▶ [分析対象の文章]:
----

カラマーゾフの兄弟(8)

2部の第5編 『プロとコントラ』を読みました。この表題の意味からしてわからなかったのですが、「肯定と否定」「賛成と反対」という意味だそうです。
神は存在するのか、しないのか。不死はあるのか、ないのか。このような問いが、この小説の中で幾度も出てきます。特に第5編では真正面から話されていました。
私にとっても考えるのは難しいですし、文章を読みこなすのも難しく、2・3度読みましたがうまく説明できません。でも、あえて書いてみます。

カラマーゾフの兄弟2 (光文社古典新訳文庫)

カラマーゾフの兄弟2 (光文社古典新訳文庫)

イワンはこれから、モスクワへ行こうとしており(カテリーナに別れを告げて。)アリョーシャとの別れも前にして、自分をよく知ってもらいたいとアリョーシャが聞きたいと期待しているだろうこと、『神はあるか』『不死はあるか』(また>「兄貴の信仰ってどんなものなのか、それとも信仰などまるで持っていないのか」P.212) などについて話し始めます。


イワンは『神は受け入れる』が『神の世界は受け入れられない』といい始め、それはどういうことかと、自分のつくった物語詩である「大審問官」を語ります。
スペインのセヴィリアを舞台にした15世紀ごろで、異端者をたくさん火刑にしていたひどい時代に、キリストが一瞬地上に降り立った時、大審問官に捕らえられるのです。罰せられようとする時に、じっと黙っているキリストに向かい、大審問官がとうとうと論説する内容になっています。
大審問官は、人々はキリストの望む“自由”を重たい荷物と感じているのだと言います。もし、キリストが奇跡を行って、有無を言わさず人々に“自分が神の子”であることを信じさせれば良かったのだといいます。

----

▶ [提供項目]:
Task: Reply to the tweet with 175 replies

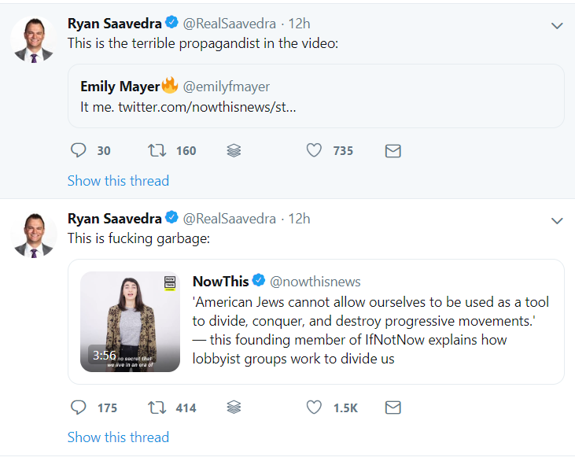Action: click(x=79, y=407)
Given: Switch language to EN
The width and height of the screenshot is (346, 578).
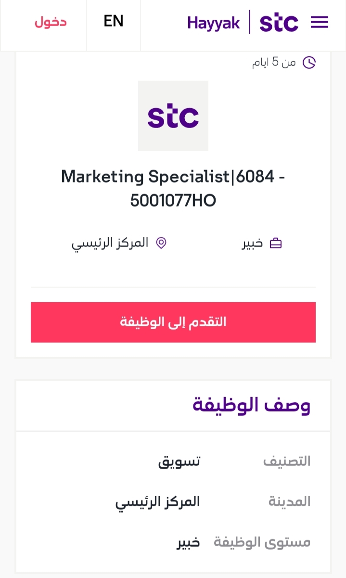Looking at the screenshot, I should (x=114, y=21).
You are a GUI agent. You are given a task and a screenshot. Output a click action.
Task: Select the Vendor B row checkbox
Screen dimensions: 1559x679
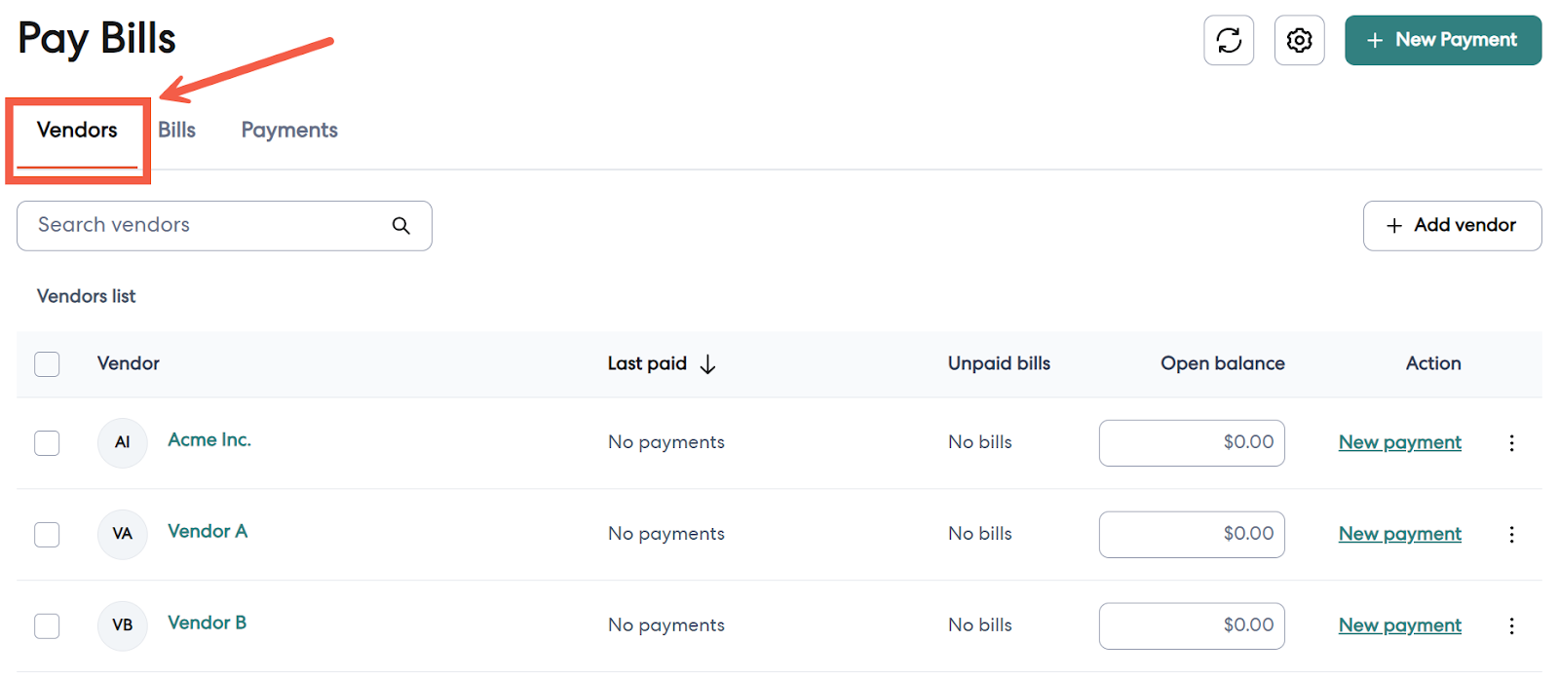pos(47,626)
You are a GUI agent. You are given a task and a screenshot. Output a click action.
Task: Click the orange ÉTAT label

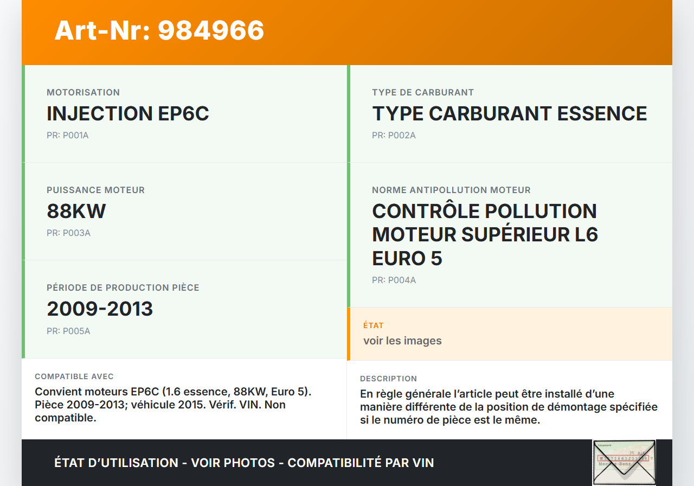(374, 325)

----

『カラマーゾフの兄弟』第5編を読んだ感想の文章を、最後の文の後から書き継いでください。

人間の自由を奪わぬために、悪魔の誘惑を断ったキリストを大審問官は批判します。
「人間は良心の自由などという重荷に堪えられる存在ではない。彼らはたえず自分の自由とひきかえにパンを与えてくれる相手を探し求め、その前にひれ伏すことをのぞんでいるのだ。・・・・」と。


・・・・ここまで書いてきて、先日と同じように頭が混乱してきました。もっと読みこなさないといけないようです。どうぞ、皆さんの目で「大審問官」の言っている意味を理解されますように。


2つだけ印象深い所を書いて終ります。イワンが言った言葉ですが、
 (なぜ、「(神の)世界を受け入れないのか?と、アリョーシャが尋ねた時)「・・・おれはおまえを堕落させようなんて思ってないし、おまえの信仰をぐらつかせる気もない。おれはひょっとするとおまえの力を借りて、自分を治療したいのかもしれないんだ」(P.221)


 「・・・俗世とやらでまた会おうじゃないか。おれが人生の杯から唇をはなす三十前ぐらいに、いちど会おう。・・・・」


上の文章を読んでいると、イワンはアリョーシャを好きで、信頼の気持も感じられ、心に残りました。